* begin Listing *

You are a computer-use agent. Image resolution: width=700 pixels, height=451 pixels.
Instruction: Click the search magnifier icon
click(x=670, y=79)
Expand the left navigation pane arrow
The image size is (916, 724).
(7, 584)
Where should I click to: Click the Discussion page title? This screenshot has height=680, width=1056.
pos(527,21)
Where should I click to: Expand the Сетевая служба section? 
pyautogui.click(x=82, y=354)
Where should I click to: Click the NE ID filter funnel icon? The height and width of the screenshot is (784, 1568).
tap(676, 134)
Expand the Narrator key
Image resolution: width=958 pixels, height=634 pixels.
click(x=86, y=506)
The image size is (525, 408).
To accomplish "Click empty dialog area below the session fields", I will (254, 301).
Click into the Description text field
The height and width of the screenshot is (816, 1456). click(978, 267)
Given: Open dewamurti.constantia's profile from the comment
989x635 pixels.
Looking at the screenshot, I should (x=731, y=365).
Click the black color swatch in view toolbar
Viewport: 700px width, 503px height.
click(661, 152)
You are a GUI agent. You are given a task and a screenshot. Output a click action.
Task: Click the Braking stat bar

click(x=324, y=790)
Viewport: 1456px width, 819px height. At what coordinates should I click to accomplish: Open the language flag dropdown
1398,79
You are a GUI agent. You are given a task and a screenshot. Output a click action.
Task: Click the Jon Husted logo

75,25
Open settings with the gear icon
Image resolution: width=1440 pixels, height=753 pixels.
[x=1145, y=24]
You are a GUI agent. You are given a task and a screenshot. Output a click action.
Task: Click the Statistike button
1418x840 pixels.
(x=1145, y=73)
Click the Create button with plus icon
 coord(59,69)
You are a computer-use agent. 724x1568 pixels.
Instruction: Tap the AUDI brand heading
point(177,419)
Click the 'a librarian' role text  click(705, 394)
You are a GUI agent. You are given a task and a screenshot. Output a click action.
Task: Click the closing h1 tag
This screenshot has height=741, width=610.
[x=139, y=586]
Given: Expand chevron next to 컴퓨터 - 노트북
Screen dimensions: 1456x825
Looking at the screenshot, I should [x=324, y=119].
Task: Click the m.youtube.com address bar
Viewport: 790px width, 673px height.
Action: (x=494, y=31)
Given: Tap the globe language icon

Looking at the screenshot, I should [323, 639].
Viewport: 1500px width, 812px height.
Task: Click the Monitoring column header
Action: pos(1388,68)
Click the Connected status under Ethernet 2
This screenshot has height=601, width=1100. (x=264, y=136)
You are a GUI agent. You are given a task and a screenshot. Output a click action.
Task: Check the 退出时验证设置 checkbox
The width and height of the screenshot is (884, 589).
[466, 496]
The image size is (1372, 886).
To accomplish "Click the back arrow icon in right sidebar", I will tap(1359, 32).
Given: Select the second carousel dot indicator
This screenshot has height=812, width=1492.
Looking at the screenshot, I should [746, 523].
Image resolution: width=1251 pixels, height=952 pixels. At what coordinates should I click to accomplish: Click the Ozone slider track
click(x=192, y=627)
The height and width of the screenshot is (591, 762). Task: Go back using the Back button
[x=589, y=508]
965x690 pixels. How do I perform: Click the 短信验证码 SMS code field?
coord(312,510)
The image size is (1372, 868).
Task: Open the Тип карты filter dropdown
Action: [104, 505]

* end Listing *

### To do
Pull out each line from the entries above that contains the word "This", treating uppercase and lowercase as different.

### Result of the exercise
Where should I click to: Click the Discussion page title? This screenshot has height=680, width=1056.
This screenshot has height=741, width=610.
This screenshot has height=601, width=1100. (x=264, y=136)
This screenshot has height=812, width=1492.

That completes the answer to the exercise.